Different versions of the exhibition, which will feature banner displays of key images and a 60-minute presentation featuring the full collection, has already been shown in Rimini and in New York, he says, noting that Cardinal Sean O’Malley’s preface to the American exhibition’s guidebook will be available for visitors along with a prayer card showing St Therese of Liseux holding a ‘Veronica’ image of the Holy Face. 

The exhibition ‘The Rediscovered Face of Christ’ had its genesis with a local member of the Communion and Liberation movement, Aileen Altmann, he says. “One of the group who lives in the parish approached me some time back and asked whether I would be interested in having the exhibition on the Navan Road, and I thought it sounded like a great idea.” 

Aileen herself first heard of the exhibition through friends in Italy and New York. 

“A few of my friends had seen it,” she says, continuing, “We wanted to propose something in this year of mercy, and we saw the exhibition and thought this is it.”

Stressing that it is not a history exhibition, she says, “The aim of the exhibition is to help us become familiar with the Face of Christ, because it is a tradition in the Church and we want everyone to start looking at the face of Christ and to understand how this desire to see the face of Christ is within us.”

Pointing out that the Old Testament testifies to our desire to see the face of God, with Moses being told nobody could do that and live, Aileen explains how over the course of early Christianity, Christians sought to represent Christ in portraits and symbols until in the 5th Century images appeared in both the Christian east and west. 
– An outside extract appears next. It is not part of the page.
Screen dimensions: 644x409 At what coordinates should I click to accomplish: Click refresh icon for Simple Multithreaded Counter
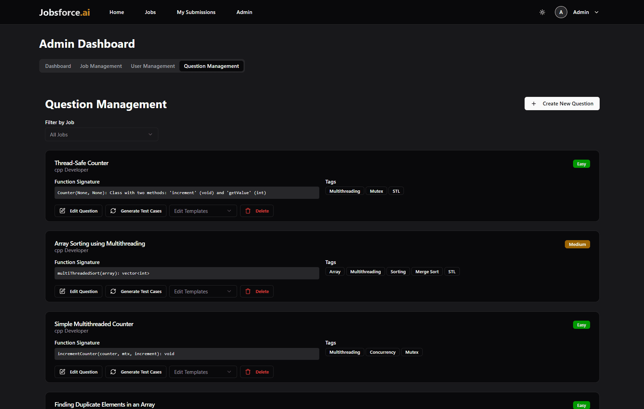point(113,372)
These images have recurred through the centuries, she says, highlighting four archeiropoieta – images believed to have been of supernatural origin – known as the Camouliana, the Mandylion received by King Abgar of Edessa, the Veronica, and the Manoppello image, which Pope Benedict venerated in 2006.

Speaking of her favourite image, one by Giotto, Aileen – who with about a dozen others will act as guides for the exhibition – says “It’s a gaze of utter mercy – we need to have this gaze of mercy on us, and we need to know in our daily lives, facing our daily problems, that we are not alone.”